Задание A:
Какие даты, содержащие 1612 год, названы в тексте о земском ополчении? Перечислите все.
Задание B:
Продолжите текст о земском ополчении, начиная сразу после его последнего предложения.
··· Исходный текст
Руководители земского ополчения Кузьма Минин и князь Дмитрий Михайлович Пожарский продолжали действовать. Они обращались по городам, снова отрекаясь от всех претендентов, особенно от «Маринки и сына ея» [467]. Теперь они могли опереться на новую, адресованную им грамоту из Троице-Сергиева монастыря, присланную в апреле 1612 года. Троицкий архимандрит Дионисий и келарь Авраамий Палицын осуждали «казачий завод» с присягой псковскому Вору и объясняли, что «боярин князь Дмитрей Тимофеевич и дворяне и дети боярские целовали (крест. – В. К.) неволею, и нынеча он князь Дмитрей у тех воровских заводцов живет в великом утеснении, а радеет соединенья с вами». Все силы ополчения в троицкой грамоте предлагалось собрать «во едино место», и «стаду» ждать своего «пастыря», то есть нового, избранного царя. Служилые люди, собравшиеся в ополчении, должны были еще раз задуматься: «Какое ныне разорение в Московском государьстве и во всех окрестных странах Росийского государьства без государя царя учинилося? Где святыя Божии церкви, где Божия чудныя образы, где иноки многолетными сединами цветущия и инокини добродетелми украшены, не все ли до конца разорены и обруганы злым обруганием? Где народ общий христьянской, не все ли лютыми горкими смертми скончашася? Где множество безчисленное во градех и в селех работные чади крестьянства, не все ли без пастыря без милости пострадаша и в плен разведены быша… Бога ради, государи, положите подвиг свой во едино избранное место, на благоизбранной земской совет» [468]. Такой призыв никого не мог оставить равнодушным.

Центром дальнейшего сбора земских сил стал Ярославль, стоявший на перекрестке северных и волжских торговых путей и бывший одним из центров так называемого Замосковного края. Передовые отряды нижегородского ополчения вынуждены были подойти туда еще в конце марта 1612 года, чтобы предотвратить захват этого города казаками Ивана Заруцкого. В ополчении теперь были едины в оценке предшествующих событий, считая их наказанием «за умножение грехов всего православного крестьянства». В первой окружной грамоте 7 апреля 1612 года о приходе ополчения в Ярославль и созыве земского «Совета всея земли» напоминали о том, что «из-под Москвы князь Дмитрей Трубецкой да Иван Заруцкий, и атаманы и казаки, к нам и по всем городом писали, за своими руками, что они целовали крест на том, что им без совету всей земли государя не выбирати, а вору, который ныне во Пскове, и Марине и сыну ее не служите». Значит, казаки не просто присягнули «вору Сидорку», а нарушили прежнее крестное целование. «Как сатана омрачи очи их! – восклицали представители «всей земли», – при них Колужской их царь убит и безглавен лежал всем на видение шесть недель» [469]. То же неприятие псковского Вора и «Маринки и ее сына» стольник князь Дмитрий Михайлович Пожарский подтверждал и в переговорах с Новгородом (точнее, с «Новгородским государством», оказавшимся в это время под шведским протекторатом) [470].
······
··· Извлечённые записи
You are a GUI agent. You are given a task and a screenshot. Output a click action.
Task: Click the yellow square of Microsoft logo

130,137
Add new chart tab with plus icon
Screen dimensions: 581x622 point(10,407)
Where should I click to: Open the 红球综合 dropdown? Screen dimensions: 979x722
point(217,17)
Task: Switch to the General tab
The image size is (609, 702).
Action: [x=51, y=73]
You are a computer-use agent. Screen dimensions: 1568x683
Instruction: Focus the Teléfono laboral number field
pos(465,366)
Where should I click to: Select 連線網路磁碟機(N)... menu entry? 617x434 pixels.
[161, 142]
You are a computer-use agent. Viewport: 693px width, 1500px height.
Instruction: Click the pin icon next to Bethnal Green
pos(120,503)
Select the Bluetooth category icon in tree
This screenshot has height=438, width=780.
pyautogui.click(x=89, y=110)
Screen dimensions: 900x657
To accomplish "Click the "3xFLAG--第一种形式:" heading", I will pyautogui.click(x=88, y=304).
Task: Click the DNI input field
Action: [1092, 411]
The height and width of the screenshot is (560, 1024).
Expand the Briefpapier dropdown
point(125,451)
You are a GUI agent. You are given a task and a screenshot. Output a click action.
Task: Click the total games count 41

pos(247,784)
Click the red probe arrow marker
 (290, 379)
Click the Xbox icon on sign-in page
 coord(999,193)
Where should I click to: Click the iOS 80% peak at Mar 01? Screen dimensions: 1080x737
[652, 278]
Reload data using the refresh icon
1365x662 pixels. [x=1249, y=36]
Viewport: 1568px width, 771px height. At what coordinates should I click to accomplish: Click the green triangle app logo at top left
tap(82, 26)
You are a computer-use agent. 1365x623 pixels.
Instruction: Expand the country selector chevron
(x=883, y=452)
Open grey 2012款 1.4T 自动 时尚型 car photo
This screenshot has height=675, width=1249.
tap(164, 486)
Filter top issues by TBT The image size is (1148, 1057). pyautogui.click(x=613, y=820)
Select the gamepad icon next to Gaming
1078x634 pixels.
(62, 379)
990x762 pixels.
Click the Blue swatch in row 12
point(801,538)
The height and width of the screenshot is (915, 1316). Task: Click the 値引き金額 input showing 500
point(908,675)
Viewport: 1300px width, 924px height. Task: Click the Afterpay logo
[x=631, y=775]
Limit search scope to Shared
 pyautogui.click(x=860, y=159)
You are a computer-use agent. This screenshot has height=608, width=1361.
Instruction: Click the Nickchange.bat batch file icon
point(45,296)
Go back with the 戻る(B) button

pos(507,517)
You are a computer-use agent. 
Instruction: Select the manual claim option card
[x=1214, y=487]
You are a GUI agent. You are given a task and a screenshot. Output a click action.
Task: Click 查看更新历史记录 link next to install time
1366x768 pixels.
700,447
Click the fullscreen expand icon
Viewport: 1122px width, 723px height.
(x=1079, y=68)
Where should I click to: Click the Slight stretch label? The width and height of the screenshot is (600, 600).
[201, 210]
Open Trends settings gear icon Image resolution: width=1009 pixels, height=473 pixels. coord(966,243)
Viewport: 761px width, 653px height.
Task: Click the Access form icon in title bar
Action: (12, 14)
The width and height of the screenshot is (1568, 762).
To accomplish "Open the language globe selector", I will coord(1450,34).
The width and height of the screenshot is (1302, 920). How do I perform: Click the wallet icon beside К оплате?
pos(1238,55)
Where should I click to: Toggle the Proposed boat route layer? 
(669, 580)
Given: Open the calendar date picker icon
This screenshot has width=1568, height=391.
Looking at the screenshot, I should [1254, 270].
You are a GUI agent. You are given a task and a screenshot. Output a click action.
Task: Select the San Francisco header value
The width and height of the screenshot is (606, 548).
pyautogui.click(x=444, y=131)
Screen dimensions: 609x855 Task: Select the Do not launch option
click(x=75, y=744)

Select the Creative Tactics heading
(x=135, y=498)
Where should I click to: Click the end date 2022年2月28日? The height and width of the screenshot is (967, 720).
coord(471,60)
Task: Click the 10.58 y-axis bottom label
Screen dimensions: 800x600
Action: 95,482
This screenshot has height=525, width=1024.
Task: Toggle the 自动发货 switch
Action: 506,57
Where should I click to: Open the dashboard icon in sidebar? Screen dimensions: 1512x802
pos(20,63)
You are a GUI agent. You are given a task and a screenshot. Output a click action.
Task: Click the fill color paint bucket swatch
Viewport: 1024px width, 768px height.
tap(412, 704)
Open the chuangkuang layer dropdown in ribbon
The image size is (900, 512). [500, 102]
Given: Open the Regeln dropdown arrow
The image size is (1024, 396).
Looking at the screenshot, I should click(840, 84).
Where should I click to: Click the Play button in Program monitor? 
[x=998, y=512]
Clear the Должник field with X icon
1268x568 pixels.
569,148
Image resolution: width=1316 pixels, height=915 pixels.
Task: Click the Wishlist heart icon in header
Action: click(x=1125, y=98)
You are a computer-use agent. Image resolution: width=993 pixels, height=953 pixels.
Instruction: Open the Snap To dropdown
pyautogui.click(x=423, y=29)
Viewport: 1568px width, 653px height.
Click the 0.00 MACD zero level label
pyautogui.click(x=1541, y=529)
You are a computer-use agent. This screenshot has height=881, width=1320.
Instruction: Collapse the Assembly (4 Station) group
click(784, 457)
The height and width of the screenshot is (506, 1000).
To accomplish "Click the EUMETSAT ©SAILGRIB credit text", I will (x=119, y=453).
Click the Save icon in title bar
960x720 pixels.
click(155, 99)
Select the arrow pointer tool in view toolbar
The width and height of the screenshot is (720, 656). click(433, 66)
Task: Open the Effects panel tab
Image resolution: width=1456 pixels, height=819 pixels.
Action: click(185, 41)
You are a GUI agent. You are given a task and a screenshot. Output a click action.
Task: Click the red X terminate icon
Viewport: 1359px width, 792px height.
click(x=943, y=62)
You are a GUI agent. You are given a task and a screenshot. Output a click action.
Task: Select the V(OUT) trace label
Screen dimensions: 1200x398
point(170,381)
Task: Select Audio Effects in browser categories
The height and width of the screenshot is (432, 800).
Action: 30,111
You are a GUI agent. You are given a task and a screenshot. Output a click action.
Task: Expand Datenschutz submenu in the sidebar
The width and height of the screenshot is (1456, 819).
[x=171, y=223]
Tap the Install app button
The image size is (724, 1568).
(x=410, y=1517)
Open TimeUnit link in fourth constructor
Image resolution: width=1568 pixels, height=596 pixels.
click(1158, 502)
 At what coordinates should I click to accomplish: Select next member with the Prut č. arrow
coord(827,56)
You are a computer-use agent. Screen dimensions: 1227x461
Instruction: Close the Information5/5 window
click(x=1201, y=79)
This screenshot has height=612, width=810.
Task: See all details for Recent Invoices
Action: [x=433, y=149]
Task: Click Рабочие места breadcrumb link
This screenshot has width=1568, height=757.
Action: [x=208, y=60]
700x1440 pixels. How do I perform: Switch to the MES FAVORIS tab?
······
Результат выполнения A:
- апрель 1612 года (в этом месяце прислана грамота из Троице-Сергиева монастыря)
- конец марта 1612 года (передовые отряды нижегородского ополчения подошли к Ярославлю)
- 7 апреля 1612 года (дата первой окружной грамоты о приходе ополчения в Ярославль)

Результат выполнения B:
Четыре месяца нижегородское ополчение простояло в Ярославле, продолжая собирать силы и снаряжать ополчение всем необходимым для будущей осады столицы. Нижегородский «совет», превратившийся за это время в общеземское правительство – «Совет всея земли», сумел организовать свои приказы по управлению государством, раздавал поместья, верстал в службу новиков.

Стоявшие под Москвой силы пытались в это время взять город «измором». Сделать это было нетрудно, так как голодное время там наступило уже во второй половине 1611 года. Тогда бояре в Москве умоляли короля Сигизмунда III прислать новых воинских людей, потому что «нам верным вашим подданным и рыцерству польскому и литовскому в Москве в осаде долго сидети будет трудно и нужно, и в своих и в конских кормех недостаток и голод великой» [471]. Но и они не могли представить себе, что ждет их впереди. Впоследствии пережившие московскую осаду писали о самых страшных вещах, до которых доходило дело в Москве, в том числе даже о людоедстве. Как вспоминал Иосиф Будило, им приходилось употреблять в пищу котов и псов, «смаковать» шкуры и ремни, жилы от луков, траву, сено, в общем, все, что мог принять желудок. (Щадя читателей, умолчим о некоторых подробностях позорной трапезы московского гарнизона [472].) Архиепископ Арсений Елассонский тоже сообщал, что «все русские и поляки, находящиеся в Москве, гибли, многие от голода, некоторые ели не только мясо коней, но и собак, и кошек, и мышей, и мясо людей» [473].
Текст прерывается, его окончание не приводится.